The damage is not limited to that piece of data but anything that depends on that data. You're not just effecting one node, you might be impacting multiple notes.
Another issue is state malleability and knowledge extractors. SGX enclave is nota black box, as adversary can force the enclave to exit at arbitrary execution point via AEX and then control what happens after AEX. Global enclave state is malleable! Partial rewinding effect possible, since SGX allows multiple threads within the same enclave, interrupt one-thread at appropriate point and ecall other threads. Careful wit interactive proof-of-knowledge protocols, as they require just two responses per commitment to reveal the secret.
Now onto other issues...
Group signatures allow members to anonymously sign messages on behalf of the group with a single group public-key (unique private key per member). Group manager decides who can join the group and grants credentials to each member. Security goals are full anonymity and member revocation. Can use EPID for anonymity, blind join and member revocation.

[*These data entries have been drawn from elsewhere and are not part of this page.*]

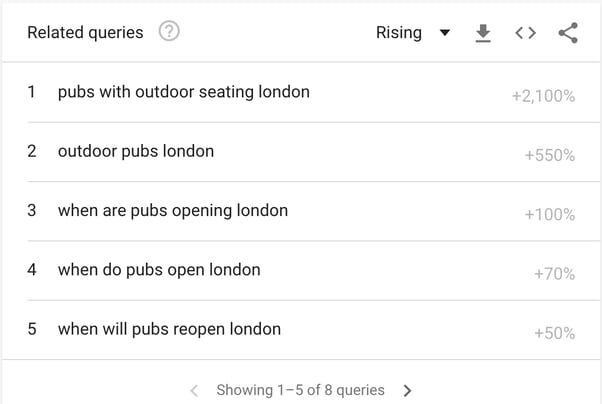Download the related queries data
602x404 pixels.
point(483,33)
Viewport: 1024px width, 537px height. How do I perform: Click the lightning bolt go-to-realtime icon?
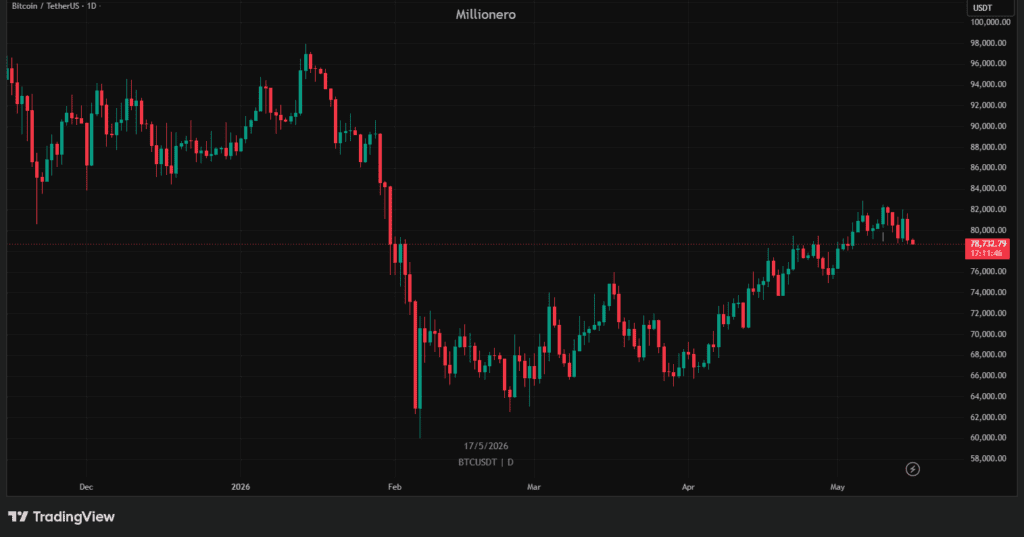(912, 469)
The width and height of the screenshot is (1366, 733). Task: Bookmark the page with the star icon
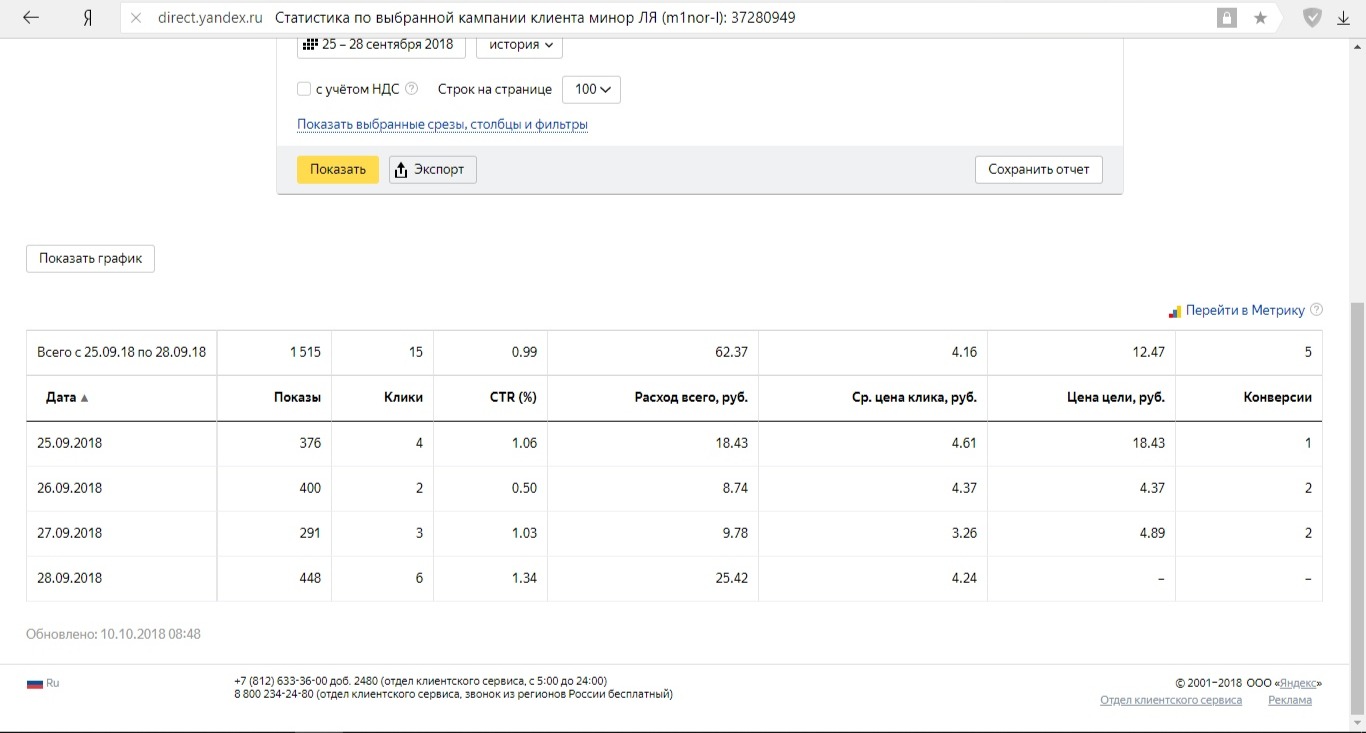tap(1260, 18)
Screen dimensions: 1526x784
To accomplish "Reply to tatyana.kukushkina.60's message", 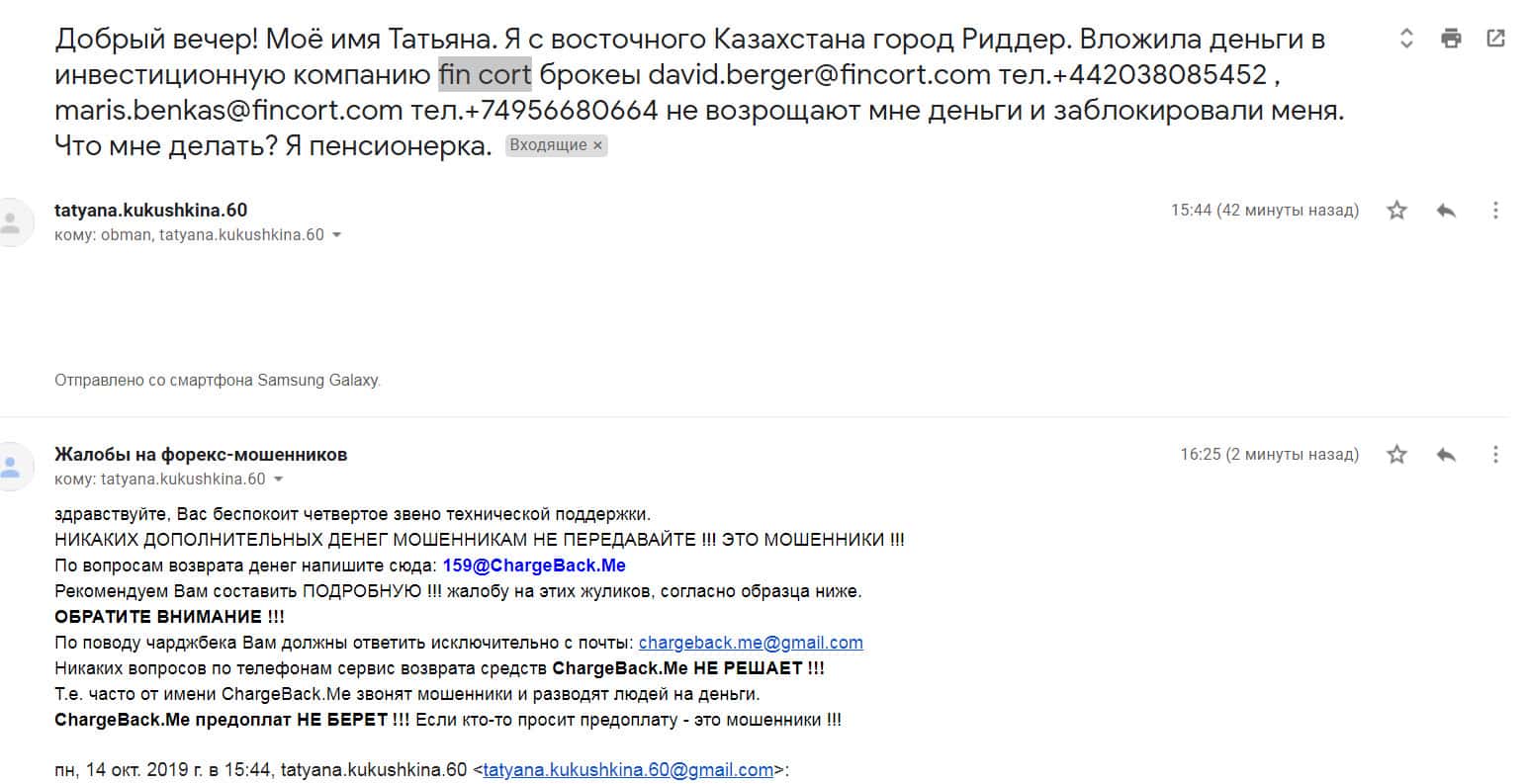I will pyautogui.click(x=1446, y=210).
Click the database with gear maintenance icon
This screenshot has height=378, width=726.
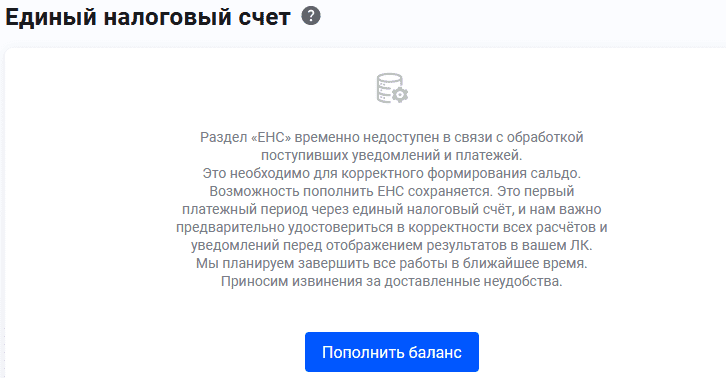click(392, 88)
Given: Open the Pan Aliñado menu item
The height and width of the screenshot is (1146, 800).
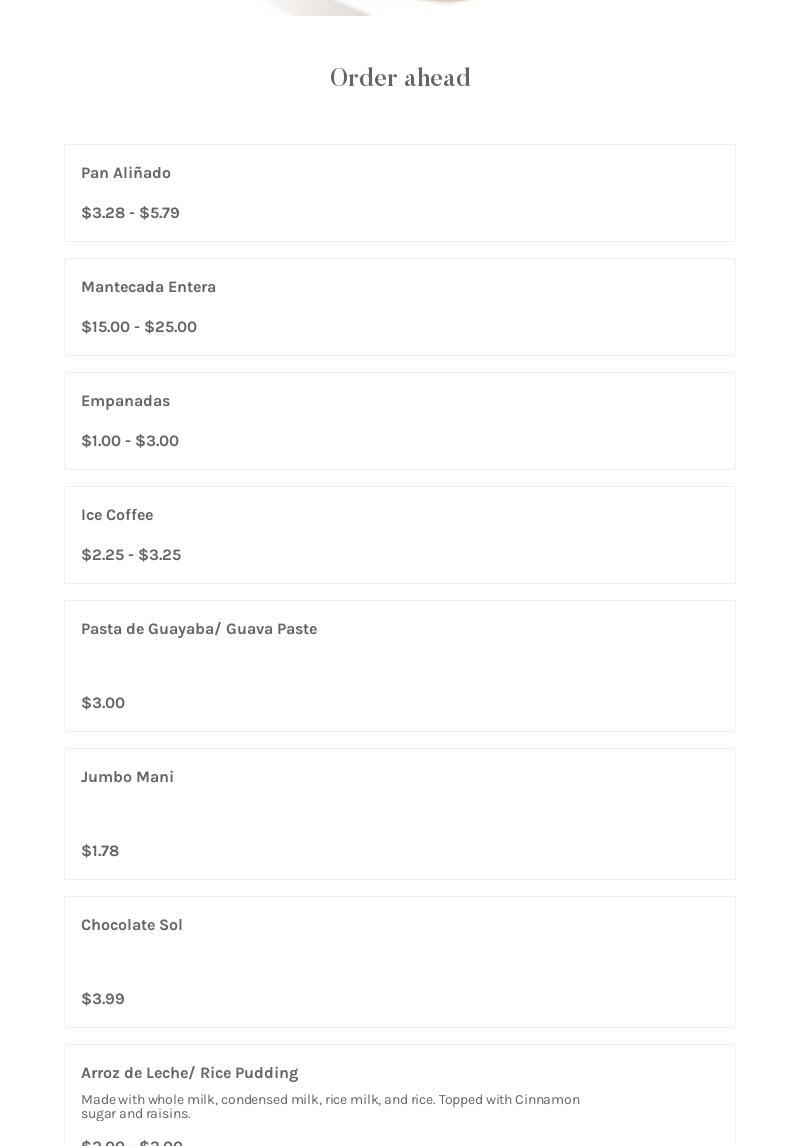Looking at the screenshot, I should 126,173.
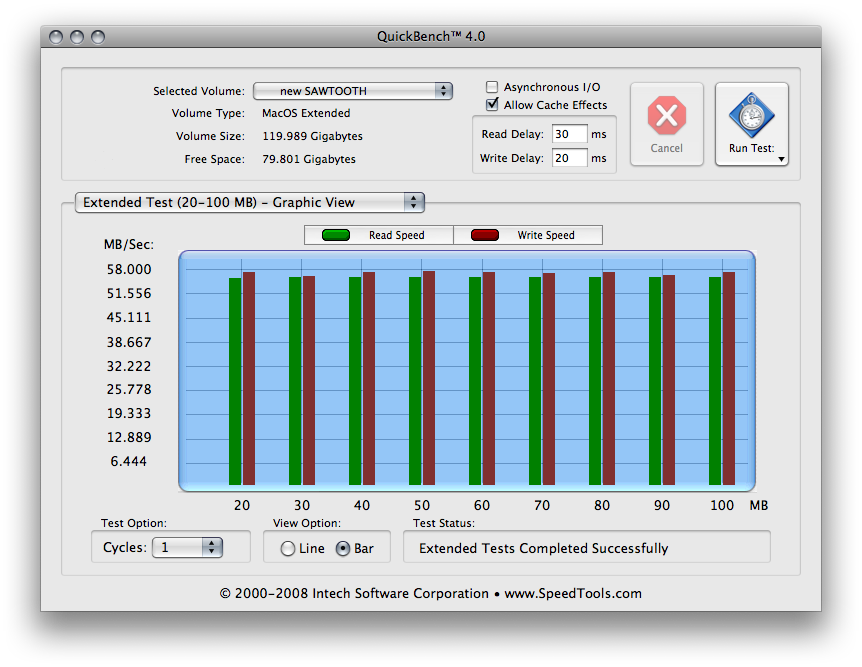Click the green read bar at 20 MB

click(x=235, y=382)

EPID signatures have two distinct components: basic signature and non-revoked signature proof. Basic signature is based on BBS+. In addition to basic signature, each signature also contains a lot of math that is hard to capture on a blog. EPID doesn't have full anonymity if you revoke a key.
Each platform given a provisioning ID (PPID), which is known by the CPU and Intel, so there can be no anonymity of join (though it also doesn't claim). The researcher believes there is an online database, maintained by Intel, online of all of these highly sensitive IDs that would be an attractive target for attackers.
Enclave creates local attestation for quoting enclave (QE) and optionally requests QE to generate local attestation for for quote for anclave. QE creates encrypted EPID signature and the enclave validates QE's lcoal attestation on encrypted quote. The enclave sends encrypted quote to Service Provider (SP), SP cannot validate the quote itself even if it has access to group public key.
Provisioning enclave and quoting enclaves are securely implemented, but lots of bike shedding crypto. It is secure against sequential, concurrent and state malleability. There is no privacy in spite of group signatures. Remote attestation quotes are encrypted and can only be validated by Intel, which destroys privacy and could be abused by MitM (Intel?)